Podría seguir, paso a paso, peldaño a peldaño, retrocediendo en la historia patria, e incluso global, para llegar a los orígenes de lo que entendemos por descentralización. Pero no hay tiempo ni páginas de diario alguno para consignar todas las luchas que han apuntado a un impulso consustancial a la existencia humana: la distribución (o concentración) del poder. El método mediante el cual se toman las decisiones que nos afectan como colectivo.
Intentaré explicarlo en simple: desde que dos hombres (o mujeres, si se quiere) se juntaron y decidieron caminar juntos (en sociedad) y decidir sobre aspectos que a ambos les afectarían, debieron buscar mecanismos para actuar en propiedad. “Un día decides tú, al otro yo”, “yo soy más fuerte que tú, así es que decido yo” y “veamos caso a caso y sobre la base de quién convence al otro resolvemos” me imagino fue ese inicial y caricaturizado diálogo. Porque descentralizar, al igual que la discusión sobre los sistemas electorales, la asamblea constituyente y la propia democracia, no es nada más que el debate sobre el ejercicio del poder. Una reflexión clásica que nos ha acompañado desde nuestros inicios como ser social.
Por eso, llaman la atención las inflexiones sobre el debate relativo a la descentralización que se han dado en los últimos días. Como telón de fondo, una Expo Regiones 2015 realizada por tres días y desde el 15 de junio en el centro cultural Estación Mapocho de Santiago, con representaciones culturales y muestra de inversiones a lo largo de todo Chile. Según su explicitado objetivo, la idea fue “propiciar oportunidades de emprendimiento, alianza e inversión para las empresas” con el fin último de “impulsar una alianza pública-privada por el crecimiento del país”.

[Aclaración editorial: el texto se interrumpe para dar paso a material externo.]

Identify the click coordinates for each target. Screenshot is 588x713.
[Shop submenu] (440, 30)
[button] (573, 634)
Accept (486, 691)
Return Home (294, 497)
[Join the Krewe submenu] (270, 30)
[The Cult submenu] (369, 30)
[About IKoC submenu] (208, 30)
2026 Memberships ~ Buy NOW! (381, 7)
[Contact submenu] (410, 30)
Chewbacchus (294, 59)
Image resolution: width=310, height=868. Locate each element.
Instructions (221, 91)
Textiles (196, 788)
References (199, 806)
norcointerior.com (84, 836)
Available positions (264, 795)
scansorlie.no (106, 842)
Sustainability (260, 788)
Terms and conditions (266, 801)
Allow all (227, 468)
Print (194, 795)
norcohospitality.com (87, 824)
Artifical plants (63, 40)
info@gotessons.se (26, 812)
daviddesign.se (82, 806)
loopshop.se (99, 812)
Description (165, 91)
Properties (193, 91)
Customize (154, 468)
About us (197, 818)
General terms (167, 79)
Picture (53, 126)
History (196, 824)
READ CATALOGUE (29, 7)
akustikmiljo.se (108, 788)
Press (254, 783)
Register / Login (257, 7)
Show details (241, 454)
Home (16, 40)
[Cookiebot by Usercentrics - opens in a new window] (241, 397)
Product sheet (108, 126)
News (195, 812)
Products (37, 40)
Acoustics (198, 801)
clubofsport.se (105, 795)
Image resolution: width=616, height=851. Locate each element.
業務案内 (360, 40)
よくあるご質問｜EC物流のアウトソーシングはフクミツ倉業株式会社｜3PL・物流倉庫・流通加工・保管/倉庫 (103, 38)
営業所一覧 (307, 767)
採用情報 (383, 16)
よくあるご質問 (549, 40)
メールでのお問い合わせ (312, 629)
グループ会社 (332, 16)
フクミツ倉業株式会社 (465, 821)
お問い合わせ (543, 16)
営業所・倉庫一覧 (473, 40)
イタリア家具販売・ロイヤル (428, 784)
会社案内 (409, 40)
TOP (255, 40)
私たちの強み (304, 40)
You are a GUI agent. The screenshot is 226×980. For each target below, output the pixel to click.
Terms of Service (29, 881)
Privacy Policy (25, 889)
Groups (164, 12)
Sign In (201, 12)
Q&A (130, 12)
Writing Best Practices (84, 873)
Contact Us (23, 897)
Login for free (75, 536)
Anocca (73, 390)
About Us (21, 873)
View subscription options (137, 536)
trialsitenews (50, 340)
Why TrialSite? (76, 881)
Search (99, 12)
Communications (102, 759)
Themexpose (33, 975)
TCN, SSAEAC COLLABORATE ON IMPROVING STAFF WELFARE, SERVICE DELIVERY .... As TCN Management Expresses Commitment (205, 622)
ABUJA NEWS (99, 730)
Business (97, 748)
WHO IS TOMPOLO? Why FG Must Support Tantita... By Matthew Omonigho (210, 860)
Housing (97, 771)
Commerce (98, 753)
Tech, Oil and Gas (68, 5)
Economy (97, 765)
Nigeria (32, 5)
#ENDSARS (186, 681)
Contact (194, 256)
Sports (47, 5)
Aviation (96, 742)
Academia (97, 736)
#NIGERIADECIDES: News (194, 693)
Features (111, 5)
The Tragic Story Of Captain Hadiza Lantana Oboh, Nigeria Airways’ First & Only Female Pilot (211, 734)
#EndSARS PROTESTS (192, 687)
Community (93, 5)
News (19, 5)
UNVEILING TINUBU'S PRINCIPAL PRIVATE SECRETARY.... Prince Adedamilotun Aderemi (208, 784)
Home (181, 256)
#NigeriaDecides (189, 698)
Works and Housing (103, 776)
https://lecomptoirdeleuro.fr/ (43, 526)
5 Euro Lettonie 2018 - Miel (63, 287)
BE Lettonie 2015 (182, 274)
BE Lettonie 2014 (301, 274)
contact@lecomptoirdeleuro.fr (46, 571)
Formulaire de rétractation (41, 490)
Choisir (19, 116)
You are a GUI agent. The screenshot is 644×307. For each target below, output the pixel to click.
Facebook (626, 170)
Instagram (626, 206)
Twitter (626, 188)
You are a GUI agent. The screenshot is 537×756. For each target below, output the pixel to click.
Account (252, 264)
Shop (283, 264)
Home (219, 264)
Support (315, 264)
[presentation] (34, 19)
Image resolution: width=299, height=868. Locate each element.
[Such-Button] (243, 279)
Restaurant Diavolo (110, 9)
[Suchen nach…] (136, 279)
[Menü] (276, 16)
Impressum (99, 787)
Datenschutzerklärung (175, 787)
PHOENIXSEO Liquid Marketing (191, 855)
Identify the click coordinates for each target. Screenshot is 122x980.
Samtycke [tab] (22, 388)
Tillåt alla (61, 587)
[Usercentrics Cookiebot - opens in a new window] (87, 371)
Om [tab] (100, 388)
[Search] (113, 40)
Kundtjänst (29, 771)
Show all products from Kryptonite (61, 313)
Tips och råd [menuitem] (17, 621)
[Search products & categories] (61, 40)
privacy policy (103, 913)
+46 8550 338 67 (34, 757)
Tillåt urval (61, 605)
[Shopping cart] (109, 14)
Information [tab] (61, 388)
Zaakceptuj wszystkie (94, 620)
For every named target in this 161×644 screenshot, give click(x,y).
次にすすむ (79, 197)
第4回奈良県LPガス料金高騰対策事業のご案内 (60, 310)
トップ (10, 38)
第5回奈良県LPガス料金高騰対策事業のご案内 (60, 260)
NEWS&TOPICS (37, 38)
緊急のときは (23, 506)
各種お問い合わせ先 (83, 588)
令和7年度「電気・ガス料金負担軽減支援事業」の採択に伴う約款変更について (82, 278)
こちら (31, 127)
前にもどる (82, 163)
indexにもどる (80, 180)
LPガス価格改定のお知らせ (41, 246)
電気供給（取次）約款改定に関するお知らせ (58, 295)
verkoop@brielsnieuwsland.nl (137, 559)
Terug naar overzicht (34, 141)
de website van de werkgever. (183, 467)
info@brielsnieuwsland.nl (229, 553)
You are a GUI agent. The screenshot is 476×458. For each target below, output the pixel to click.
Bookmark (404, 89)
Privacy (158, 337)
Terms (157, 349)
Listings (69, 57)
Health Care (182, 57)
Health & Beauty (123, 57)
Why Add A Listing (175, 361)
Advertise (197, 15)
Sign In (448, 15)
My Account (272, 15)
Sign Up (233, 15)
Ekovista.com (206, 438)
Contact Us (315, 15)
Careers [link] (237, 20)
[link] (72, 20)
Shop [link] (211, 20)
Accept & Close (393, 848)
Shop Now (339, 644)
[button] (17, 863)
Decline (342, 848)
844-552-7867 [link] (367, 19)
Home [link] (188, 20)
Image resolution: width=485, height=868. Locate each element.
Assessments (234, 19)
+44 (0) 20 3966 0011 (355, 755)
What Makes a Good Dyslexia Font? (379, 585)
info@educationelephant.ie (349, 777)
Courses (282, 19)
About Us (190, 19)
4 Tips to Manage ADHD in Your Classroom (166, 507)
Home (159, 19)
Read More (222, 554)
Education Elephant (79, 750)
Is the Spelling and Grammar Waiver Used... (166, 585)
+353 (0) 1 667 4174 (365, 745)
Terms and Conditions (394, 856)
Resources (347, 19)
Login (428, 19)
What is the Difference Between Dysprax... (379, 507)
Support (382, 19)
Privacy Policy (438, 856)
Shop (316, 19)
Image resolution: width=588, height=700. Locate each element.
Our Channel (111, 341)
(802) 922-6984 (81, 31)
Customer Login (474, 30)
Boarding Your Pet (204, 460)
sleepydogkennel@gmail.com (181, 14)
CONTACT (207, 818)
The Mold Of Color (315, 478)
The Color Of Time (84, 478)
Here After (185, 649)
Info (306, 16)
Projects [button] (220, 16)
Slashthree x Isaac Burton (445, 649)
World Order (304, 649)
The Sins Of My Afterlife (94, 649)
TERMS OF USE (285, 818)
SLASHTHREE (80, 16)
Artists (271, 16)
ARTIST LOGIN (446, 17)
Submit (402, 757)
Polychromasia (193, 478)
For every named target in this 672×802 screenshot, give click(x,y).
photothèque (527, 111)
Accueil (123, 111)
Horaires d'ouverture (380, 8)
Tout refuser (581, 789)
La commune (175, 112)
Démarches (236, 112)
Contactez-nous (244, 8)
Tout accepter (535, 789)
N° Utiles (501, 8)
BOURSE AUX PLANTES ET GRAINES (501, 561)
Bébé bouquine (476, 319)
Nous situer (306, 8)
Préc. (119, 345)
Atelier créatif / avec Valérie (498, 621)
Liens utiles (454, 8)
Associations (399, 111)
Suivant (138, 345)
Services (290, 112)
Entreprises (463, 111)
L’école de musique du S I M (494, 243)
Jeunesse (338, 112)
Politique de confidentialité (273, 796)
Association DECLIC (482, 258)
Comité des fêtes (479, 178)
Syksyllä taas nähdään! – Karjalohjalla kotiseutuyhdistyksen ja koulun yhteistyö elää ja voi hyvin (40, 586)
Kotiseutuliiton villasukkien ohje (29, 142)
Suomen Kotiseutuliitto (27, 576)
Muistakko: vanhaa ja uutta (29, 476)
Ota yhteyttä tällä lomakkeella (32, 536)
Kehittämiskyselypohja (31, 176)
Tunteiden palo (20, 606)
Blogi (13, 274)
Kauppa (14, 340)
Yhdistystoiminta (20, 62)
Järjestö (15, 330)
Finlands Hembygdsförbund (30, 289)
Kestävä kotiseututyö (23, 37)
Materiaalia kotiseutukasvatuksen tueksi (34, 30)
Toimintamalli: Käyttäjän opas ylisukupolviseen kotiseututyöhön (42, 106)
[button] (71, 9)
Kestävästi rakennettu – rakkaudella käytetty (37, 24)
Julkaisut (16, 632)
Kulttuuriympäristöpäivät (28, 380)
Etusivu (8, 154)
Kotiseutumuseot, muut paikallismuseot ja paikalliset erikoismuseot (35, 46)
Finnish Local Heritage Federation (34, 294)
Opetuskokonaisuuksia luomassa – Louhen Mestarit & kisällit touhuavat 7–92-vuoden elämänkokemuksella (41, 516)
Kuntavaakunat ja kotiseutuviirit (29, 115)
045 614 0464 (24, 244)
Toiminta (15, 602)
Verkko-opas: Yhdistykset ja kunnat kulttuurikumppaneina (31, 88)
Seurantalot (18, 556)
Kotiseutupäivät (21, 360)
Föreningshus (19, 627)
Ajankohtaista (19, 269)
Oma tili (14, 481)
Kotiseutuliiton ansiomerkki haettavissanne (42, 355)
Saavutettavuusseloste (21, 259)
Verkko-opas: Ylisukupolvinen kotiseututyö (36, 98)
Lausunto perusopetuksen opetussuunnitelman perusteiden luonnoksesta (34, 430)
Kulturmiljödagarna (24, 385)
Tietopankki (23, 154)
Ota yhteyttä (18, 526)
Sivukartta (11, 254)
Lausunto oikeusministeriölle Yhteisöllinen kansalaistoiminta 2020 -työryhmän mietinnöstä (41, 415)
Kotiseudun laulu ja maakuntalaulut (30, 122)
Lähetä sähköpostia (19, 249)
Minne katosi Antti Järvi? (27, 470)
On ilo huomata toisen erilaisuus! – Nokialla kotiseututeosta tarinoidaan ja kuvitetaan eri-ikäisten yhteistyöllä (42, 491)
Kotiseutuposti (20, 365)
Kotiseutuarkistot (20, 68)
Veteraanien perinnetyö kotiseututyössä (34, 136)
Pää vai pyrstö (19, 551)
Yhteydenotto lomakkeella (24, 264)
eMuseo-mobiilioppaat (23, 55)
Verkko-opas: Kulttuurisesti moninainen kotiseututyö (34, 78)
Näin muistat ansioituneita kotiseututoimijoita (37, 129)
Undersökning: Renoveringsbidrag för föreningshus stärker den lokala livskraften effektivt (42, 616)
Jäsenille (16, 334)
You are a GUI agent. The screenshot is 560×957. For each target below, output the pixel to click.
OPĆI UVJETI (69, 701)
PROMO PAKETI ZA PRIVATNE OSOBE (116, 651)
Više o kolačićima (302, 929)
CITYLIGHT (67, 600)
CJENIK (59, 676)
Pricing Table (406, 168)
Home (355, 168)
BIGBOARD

Si alguien creyó que en dicho espacio se discutiría sobre la esencia de lo que significa la descentralización, equivocó el lugar. Más aún, la forma en que algunas autoridades -desde la propia Presidenta- enfrentan discursivamente este desafío da cuenta de un serio problema de paradigma. Se siente un paternalismo (o maternalismo, en este caso) cuando se refieren a “nuestras regiones” y se divisa un direccionamiento centralizado al señalar que Papá Fisco decidirá dónde construir el hospital, la escuela, el puente. El sutil clientelismo que portan tales expresiones (que son reflejo de algo que ocurre en la realidad) es sinónimo de que no se está preparado para soltar las riendas de la toma de decisiones.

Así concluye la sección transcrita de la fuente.